━━ DATA SHOWN ━━

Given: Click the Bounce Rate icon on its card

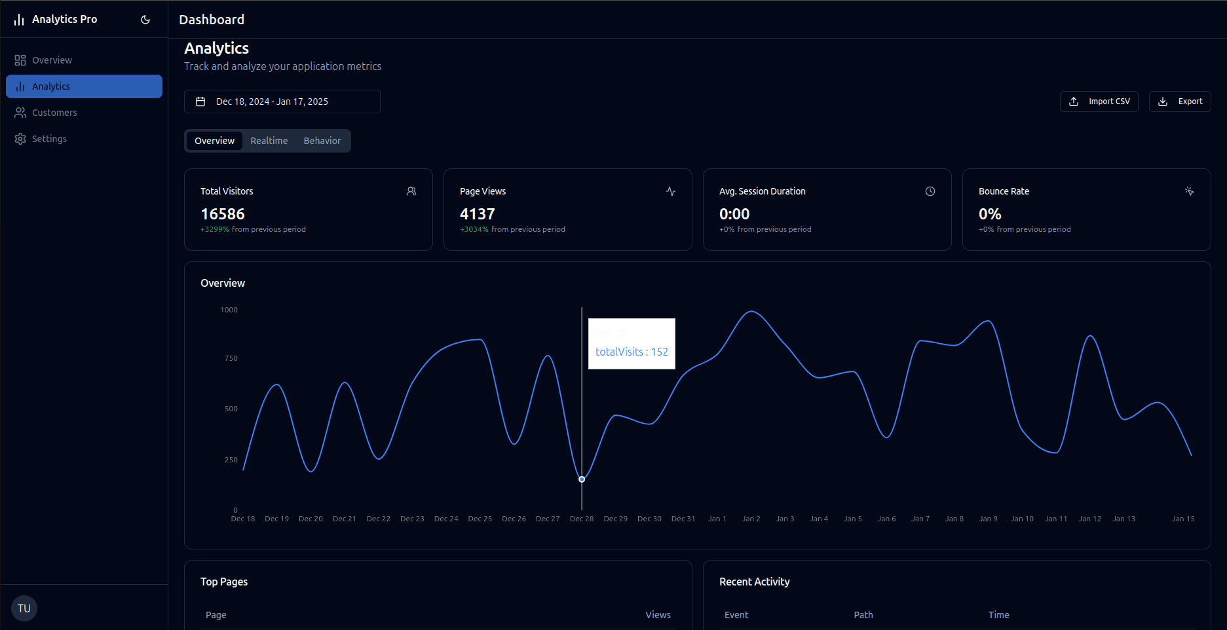Looking at the screenshot, I should pyautogui.click(x=1189, y=191).

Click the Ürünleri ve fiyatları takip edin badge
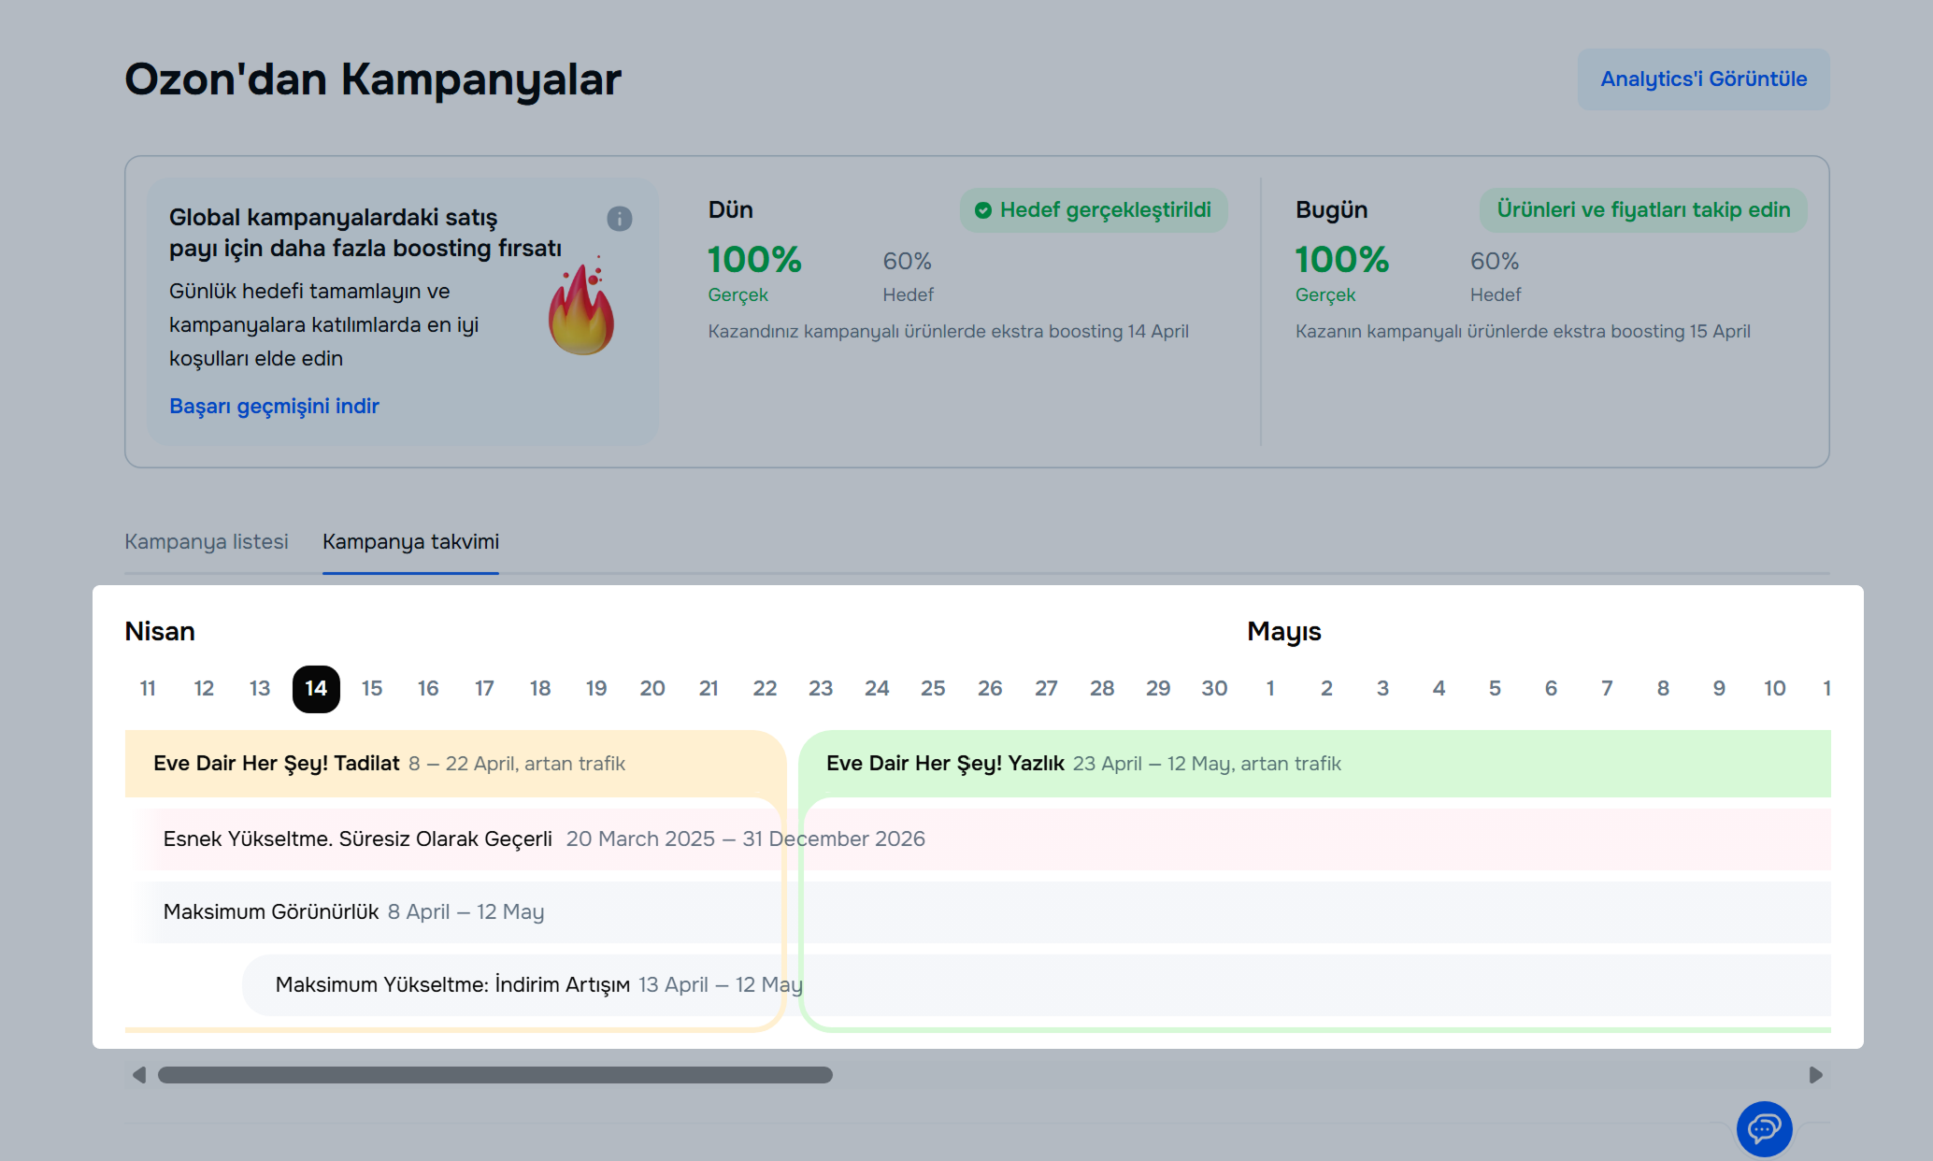(x=1642, y=210)
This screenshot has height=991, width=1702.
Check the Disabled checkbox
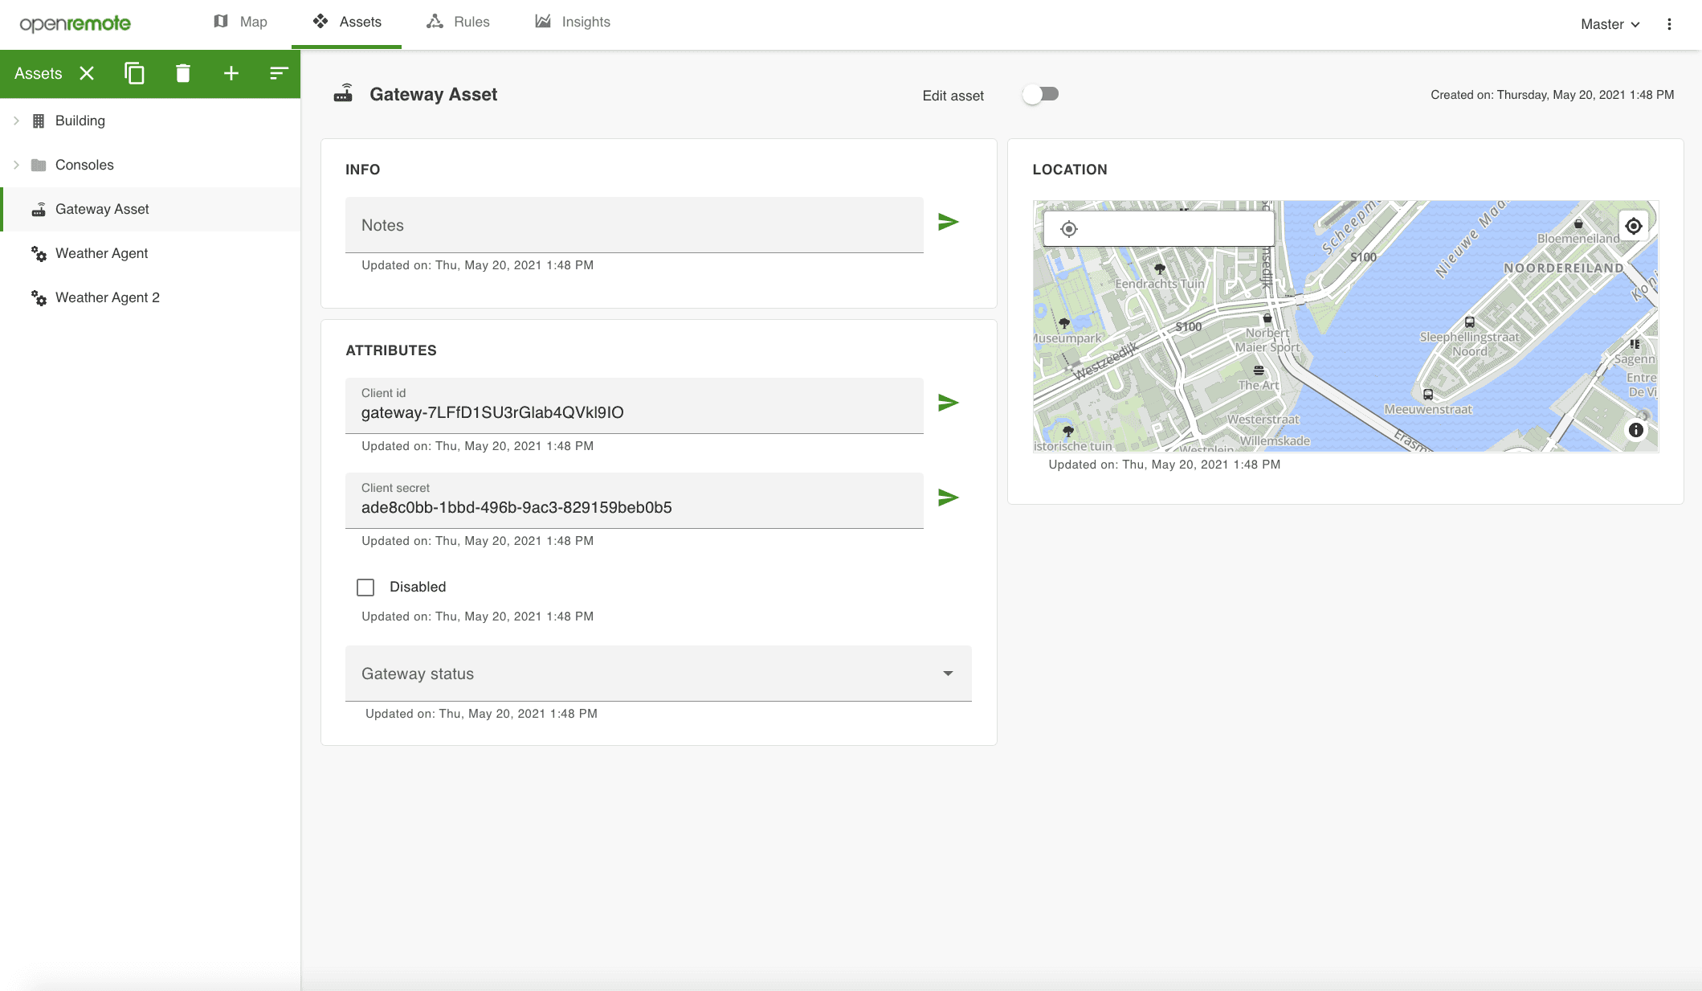(365, 588)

━━━

◆ **ABOUT THIS EXERCISE**: Pictures aside, reproduce the listing above exactly.

◆ **PROBLEM SOLUTION**:
Given: Click the Bounce Rate icon on its card

Looking at the screenshot, I should pyautogui.click(x=1189, y=191).

Click the Ürünleri ve fiyatları takip edin badge
(x=1642, y=210)
This screenshot has height=991, width=1702.
Check the Disabled checkbox
(365, 588)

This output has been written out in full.